The Project draws from the three kinds of sources from the papers of Shakespeare and Company’s founder Sylvia Beach, which are held by Special Collections at Princeton’s Firestone Library: 1) lending library cards; 2) address books; and 3) logbooks. These sources show what the lending library’s members read and where they lived and help researchers understand interwar Paris's intellectual community.
Much of the information from Beach’s logbooks—which include data such as dates of membership purchases, renewals, and reimbursements—form an important part of the Project's web application. Until recently, however, some of Beach and her employees’ other notations have remained understudied.
Princeton senior Brett Zeligson hopes to change that.
Brett, who is earning a BSE in Computer Science, is working on a project to “automat[e] data extraction and tabulation from the project’s database” of logbook images to facilitate work on logbook notations.
“The first component of this project involved training, testing, and tuning several Transkribus optical character recognition models for text extraction from the logbook pages,” Brett explained. “The second project component involved building a system to ingest images of the logbook pages and the corresponding transcription files in XML format and output a spreadsheet with all the transcriptions organized neatly in columns for price, book title, etc.”
Now, Brett is busy “tuning the text extraction model further to improve the accuracy of transcriptions.”
“My favorite part of working on this project is knowing that the system I’ve built has the ability to unlock so much data that hasn’t been explored yet. It’s super exciting to me that this project may in the future enable faculty to use extracted data to make ground-breaking discoveries about the exchange of knowledge in twentieth-century Paris.”
Brett's involvement in the Project emerged from a conversation with CDH Lead Research Software Engineer Rebecca Sutton Koeser, the Project's technical lead (Joshua Kotin, associate professor of English, is project director).
As Brett explains, Koeser suggested that the logbooks project would allow him to explore his “interests in history and urban studies,” in which Brett is earning a certificate.

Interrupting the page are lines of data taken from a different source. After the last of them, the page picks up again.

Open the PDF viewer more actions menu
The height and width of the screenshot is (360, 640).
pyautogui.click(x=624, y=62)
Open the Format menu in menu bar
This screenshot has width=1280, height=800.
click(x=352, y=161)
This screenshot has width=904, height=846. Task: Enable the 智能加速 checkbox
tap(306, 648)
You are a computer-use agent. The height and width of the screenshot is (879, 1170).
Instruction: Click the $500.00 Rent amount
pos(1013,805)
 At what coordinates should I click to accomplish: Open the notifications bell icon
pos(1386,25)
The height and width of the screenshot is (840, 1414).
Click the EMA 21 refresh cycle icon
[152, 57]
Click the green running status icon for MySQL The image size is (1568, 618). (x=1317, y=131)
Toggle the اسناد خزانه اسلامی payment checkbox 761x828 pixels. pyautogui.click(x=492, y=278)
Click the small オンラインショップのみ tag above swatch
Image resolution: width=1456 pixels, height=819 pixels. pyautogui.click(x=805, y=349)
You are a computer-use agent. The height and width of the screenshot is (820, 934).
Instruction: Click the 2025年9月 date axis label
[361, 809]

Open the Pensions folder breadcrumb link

Of course, his work also draws on his training in computer science.
“My work with the Shakespeare and Company Project is directly related to . . . my Department of Computer Science coursework,” Brett noted. “I learned many of the computer vision and natural language processing concepts which I utilized throughout this project from taking the Computer Vision and Natural Language Processing courses.”
Following graduation this spring, Brett hopes to continue his work at the intersection of computer science and the humanities.
“I am strongly considering graduate study and in doing so am planning on working with the corresponding center for digital humanities at the university I attend.”
We’re excited to see what happens next!